L'uscita della prima ministra, in caduta libera nei sondaggi, riaccende il dibattito sulle "morti da superlavoro". Opposizioni all'attacco: «Anche riposare fa parte del lavoro»

«Lavorare, lavorare, lavorare». È con questo motto che lo scorso anno Sanae Takaichi è stata eletta premier del Giappone. L’esponente del Partito Liberale Democratico – di orientamento conservatore – ha mantenuto quella promessa, al punto da arrivare a rinunciare al sonno. «Da quando sono prima ministra dormo tra zero e tre ore a notte. Finalmente ho potuto riprendere in mano lavori di casa come stirare, cucire e lavare i fazzoletti», ha scritto di recente la premier in un post su X.
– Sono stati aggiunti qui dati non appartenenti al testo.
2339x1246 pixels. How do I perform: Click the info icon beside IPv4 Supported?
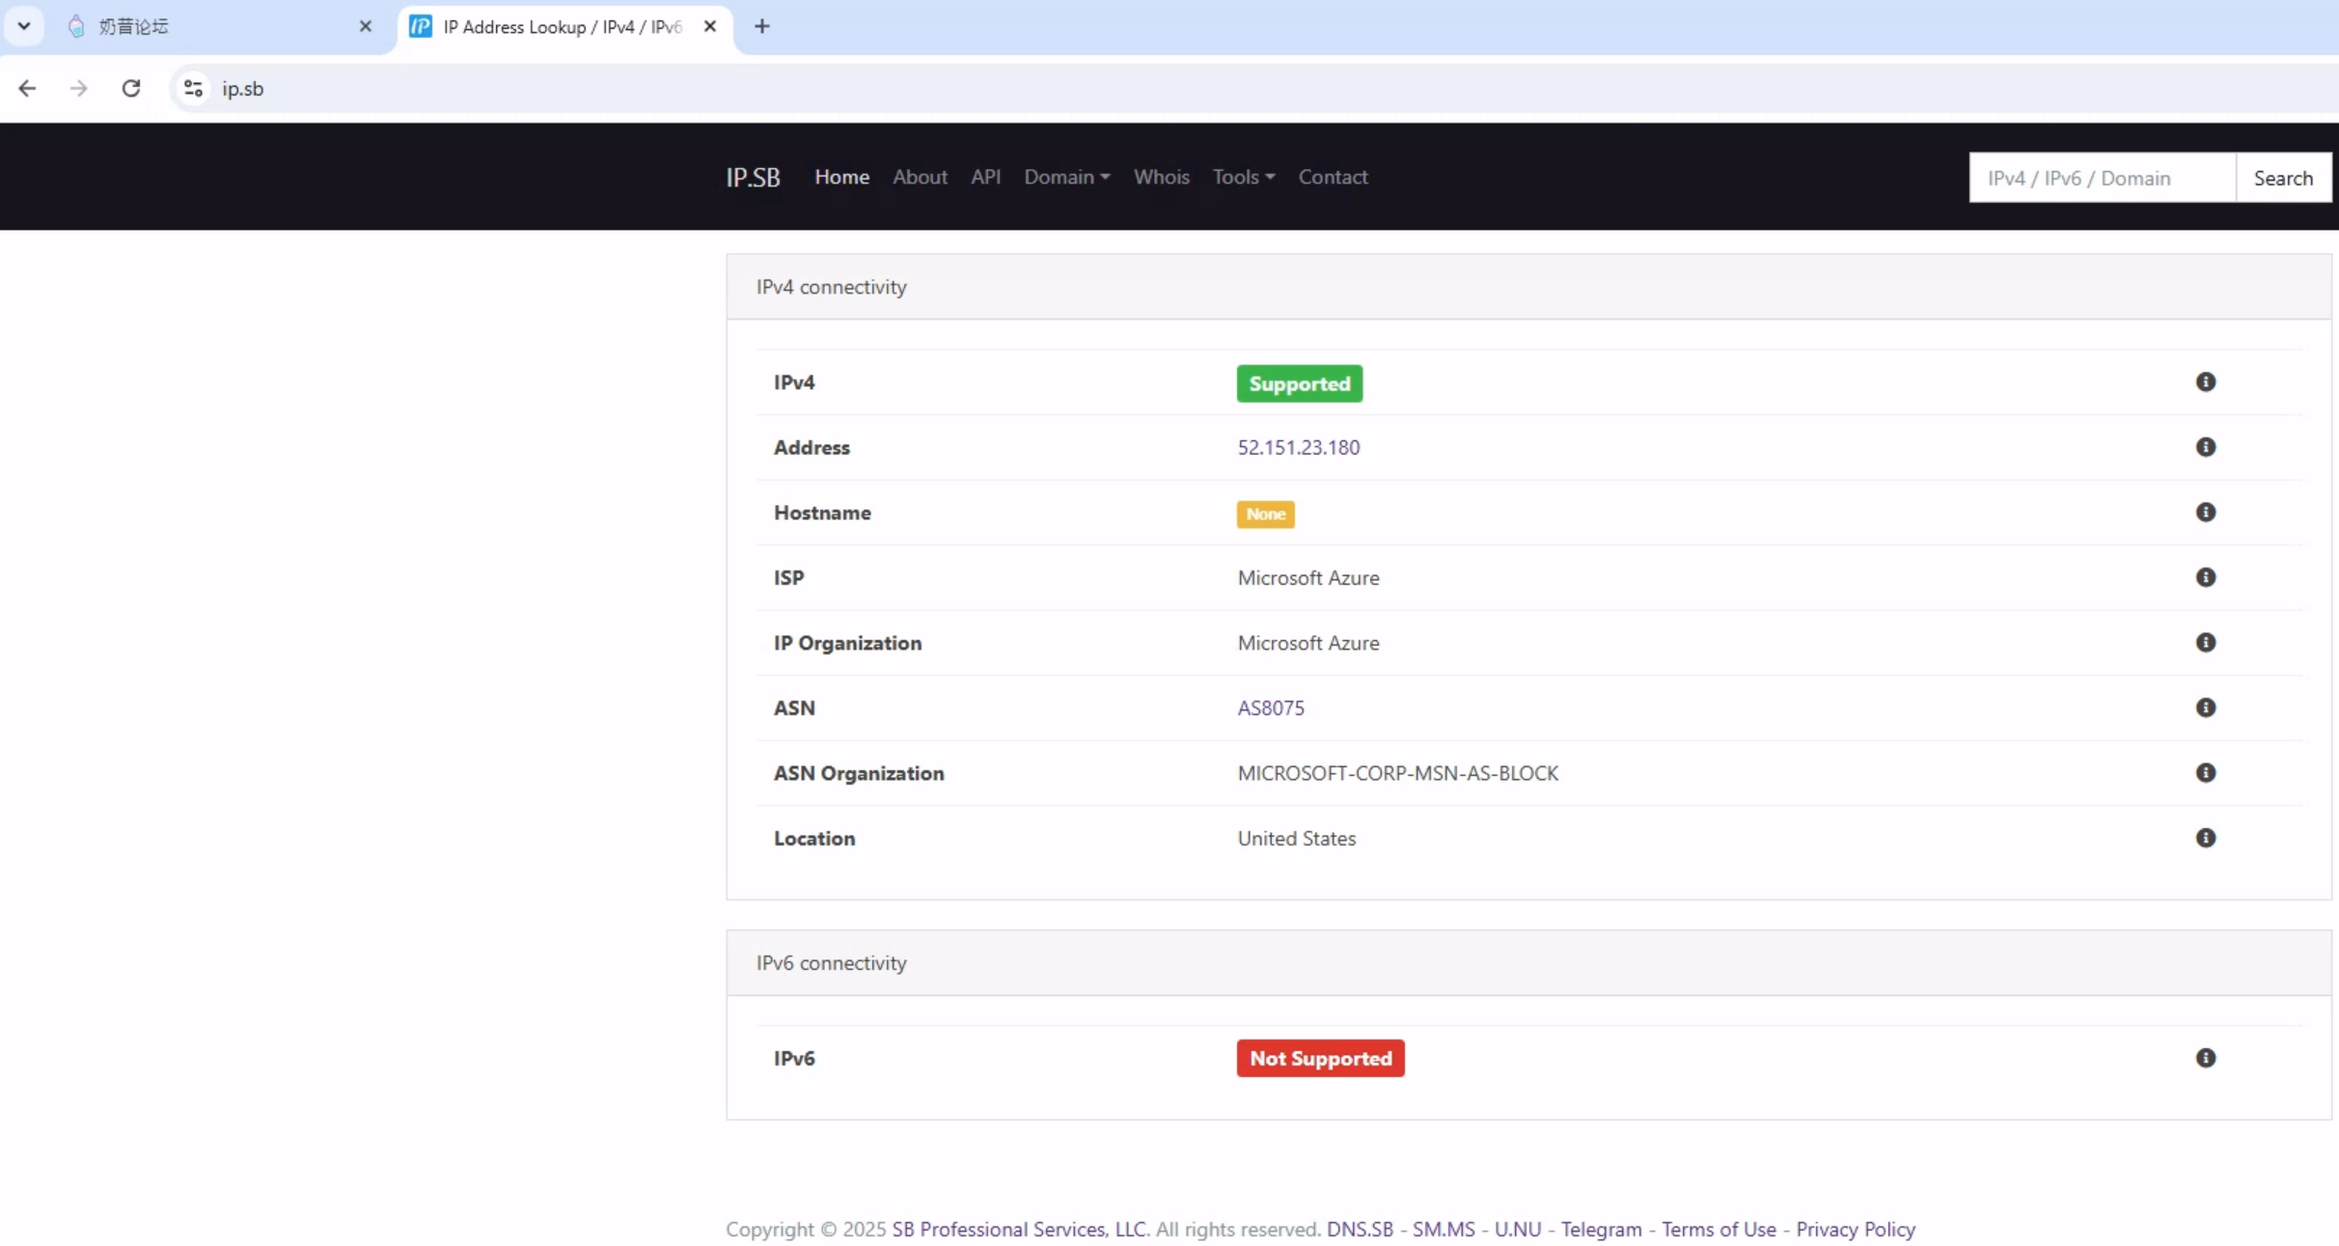point(2205,382)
La sua speranza, con ogni probabilità, era dimostrare la propria dedizione al lavoro, fino a rinunciare alla propria vita privata e, a quanto pare, trascurare la propria salute. E invece, a giudicare dal dibattito che ne è scaturito, la sua uscita ha avuto l’effetto esattamente opposto. La sezione commenti sotto il suo post è stata inondata da giudizi decisamente poco lusinghieri: «Imbarazzante», scrive un utente. «Ma è questo il modo di comunicare della leader di un Paese?», si chiede un altro. «Prenda una governante e vada a dormire», suggerisce qualcuno nei commenti.